US Imposes 10% Global Tariff, India Navigates Trade Uncertainty
The US Supreme Court recently struck down the reciprocal tariffs, prompting President Donald Trump to announce a temporary 10% global tariff on imports, effective February 24, 2026, for 150 days. Certain products, including critical minerals, electronics, pharmaceuticals, aerospace items, passenger vehicles, and agricultural goods, are exempt. For India, this move reduces the tariff burden on most exports from 25% to the standard Most Favoured Nation (MFN) rates, while around 40% of exports, including smartphones, petroleum products, and medicines, remain exempt.
The ruling has left both Indian industry and government in a wait-and-watch mode as bilateral trade discussions with the US continue. Exporters are reassessing strategies, as the 10% tariff provides relief but alters the anticipated benefits from the interim trade agreement. India had previously negotiated an 18% reciprocal tariff under the deal, but the new global tariff renders some of these concessions less impactful, especially as sector-specific Section 232 tariffs on steel, aluminum, and auto components persist.
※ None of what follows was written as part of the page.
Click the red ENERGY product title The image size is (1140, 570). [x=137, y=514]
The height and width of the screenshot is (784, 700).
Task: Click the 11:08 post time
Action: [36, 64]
Industry bodies like the Confederation of Indian Textile Industry (CITI) are evaluating the implications for textile and apparel exports, the largest segment of India’s US trade. Experts note that while the Supreme Court ruling provides relief and potential tariff refunds, sector-by-sector and country-specific differences in tariffs could create fresh uncertainties. This underscores the urgency of finalizing the bilateral trade agreement to secure long-term market stability for Indian exporters.